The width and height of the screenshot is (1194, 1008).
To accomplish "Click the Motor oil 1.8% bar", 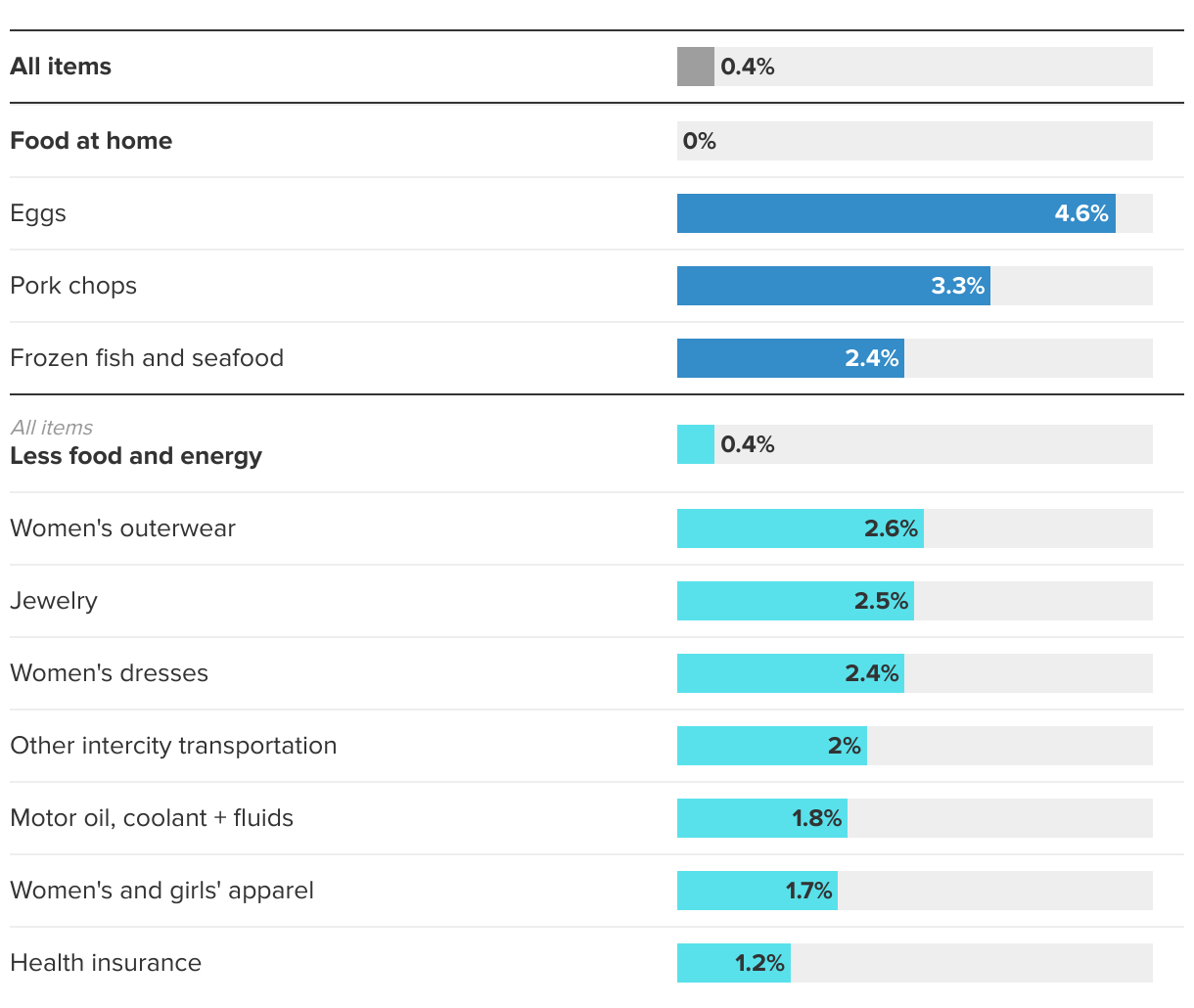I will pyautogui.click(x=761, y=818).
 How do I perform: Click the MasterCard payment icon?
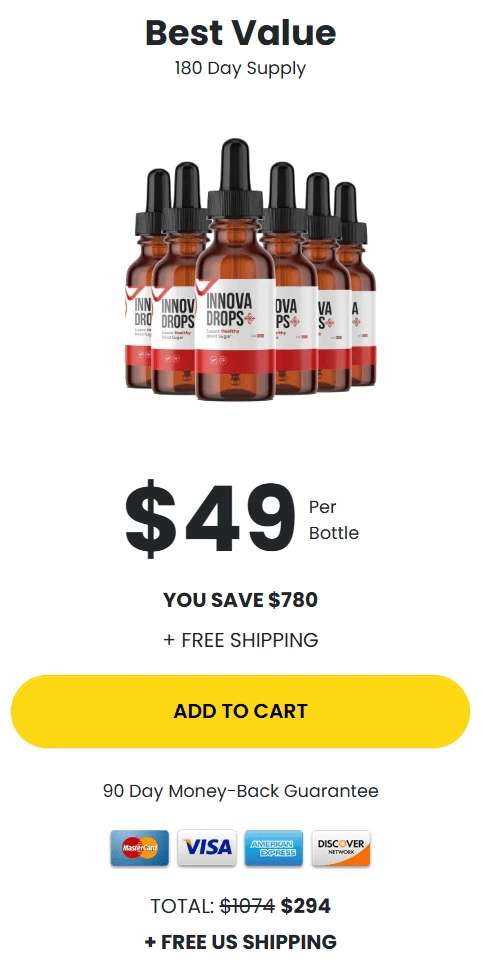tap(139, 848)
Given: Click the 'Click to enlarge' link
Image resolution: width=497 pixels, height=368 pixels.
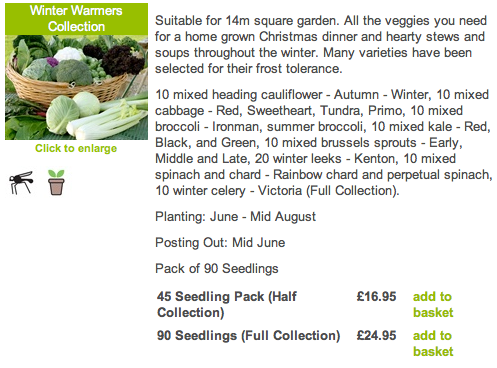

**What needs to be done:**
Write the lines out exactly, beginning at the line that holds "How do I perform: Click" and stopping after the last line of the entries; include no pictures.

**Result:**
 How do I perform: Click the MasterCard payment icon?
tap(139, 848)
Given: Click the 'Click to enlarge' link
Image resolution: width=497 pixels, height=368 pixels.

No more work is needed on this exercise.